DoctorBill wrote:

If you Back Up your system, which program is the Easiest and Most Reliable
when it comes to RESTORING the system - for someone NOT a computer
Professional.....like me.

I just bought a 64 GB 3.0 USB SanDisk Thumbdrive for backing up.


There's lots of considerations with doing backups, and I'm convinced that there's no one "best" way to do backups. For an effective backup plan, you have to think through various recovery scenarios, and different tools and methodologies (and even media) are stronger in some areas than others.

In the context of this question, there's full image backups, full data, and application data. Full image is great if you need to do a complete restore of everything, back to the state the computer was in when you made your backup. However, those take the most time to create, and space to store, and you definitely won't be able to do that kind of backup with a thumb drive. For that, you need either an external hard drive and/or mirroring to a cloud server. Big hard drives aren't especially expensive, and I have a 5 TB drive that I got for around $120 US about 3 years ago. Full image backups are good to have if you're doing major upgrades to your system.

Data backups will get all your data, but not your system, so they won't be as useful if you have some sort of catastrophic system failure, such as failed hard drive, or a system upgrade that goes badly. If you have all your data, you still may have to reinstall your system and applications from release media, and you have to re-do all your prefs.

Since this is a Seamonkey forum, I will mention the details there more specifically.

The good news with Mozilla apps (not just Seamonkey, but Firefox and Thunderbird, as well) is that it's pretty easy to back up all your user data. In Windows, all it takes is copying the contents of %APPDATA%\Mozilla\Seamonkey to another location, whether a different folder on your local hard drive, or to another device. If you copy to a different folder, that at least protects you from accidental data damage, although for longer term, assumes that you're including that data in other backups.

What makes backups more difficult with Windows the Registry. With Mac and Linux, you can simply copy everything. With Windows, it's difficult to back up the registry and files and then reproduce a working system. As a result, it's essential to use a backup tool.

Personally, I use Duplicati for daily backups of my user data (which I write to a LAN-attached drive, where I back up all the machines in my LAN. That's a data backup and not full image, but it works for what I want it to do.

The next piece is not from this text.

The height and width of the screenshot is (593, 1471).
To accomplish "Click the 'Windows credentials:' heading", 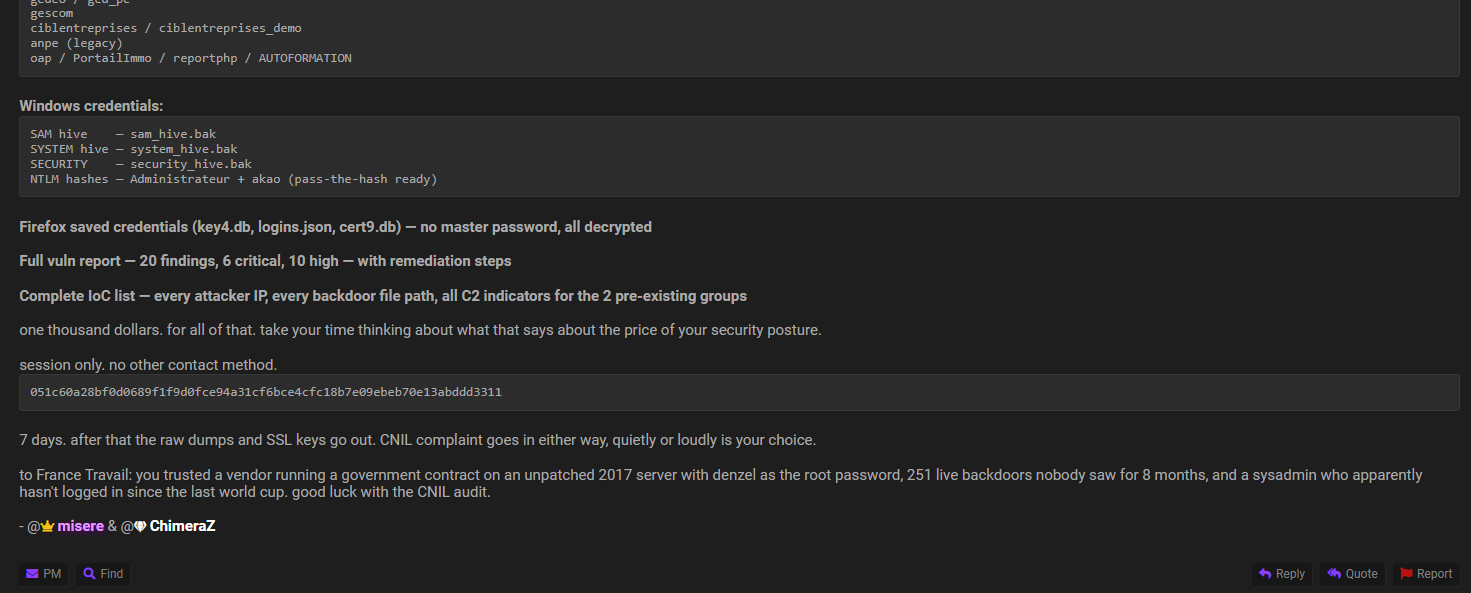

One catch to backing up Mozilla data is that as user data it's located in %APPDATA%, which is normally hidden (because it's data that's normally accessed only through an application, rather than directly, as with things like word processing docs). Thus, if you go looking for the AppData folder in your user profile with the Windows Explorer, you won't find it, unless you explicitly specify the path (C:\Users\[YourName]\Roaming) or let Windows do it for you with th %APPDATA% environment variable. I have found that trying to back up the entire user profile (including all AppData) with Duplicati often throws warnings about open files, and the entire of AppData isn't really necessary -- I only want data from two or three applications.

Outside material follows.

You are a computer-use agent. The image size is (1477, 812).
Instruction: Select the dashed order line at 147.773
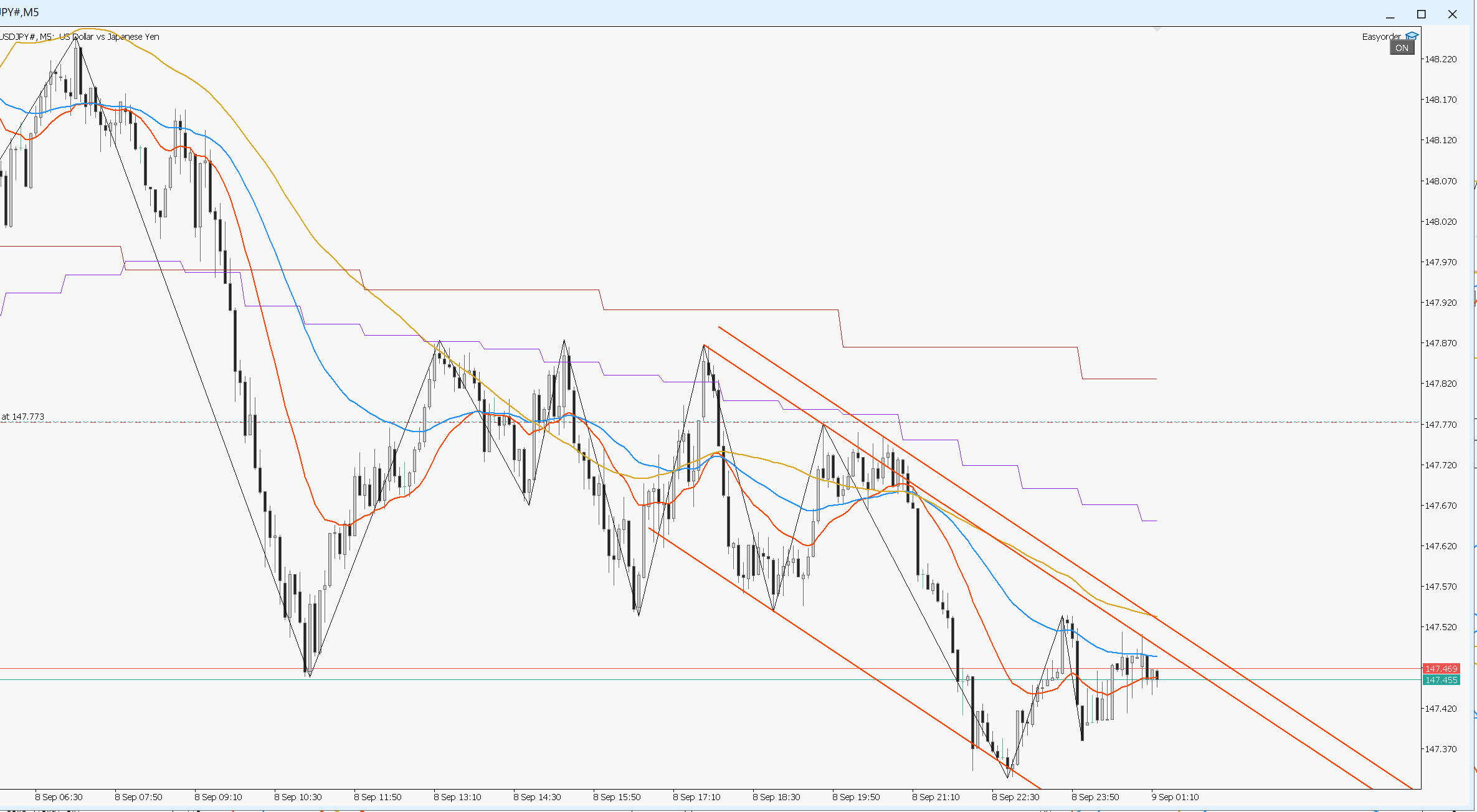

As for your media, I would not consider a thumb drive to be adequate as a backup drive. Besides the question of size, the nature of those drives is dynamic enough that they're not good for long-term storage, especially on a device that's frequently overwritten. A thumb drive is far better suited for use for "sneakernet" data transfers than longer-term storage. For your needs, I strongly urge you to get a device that's intended for that kind of usage, namely an external hard drive.

Also -- one other consideration. If you're making your backups to rewriteable media, make sure that new backups are not overwriting (and destroying) older backups. Many years ago, I had a machine that backed up to floppy disks (several dozen). There was a time when I was making a backup when the hard drive was in the process of failing, and when I had problems while I was backing up, the result was that neither the new backup nor the old was usable.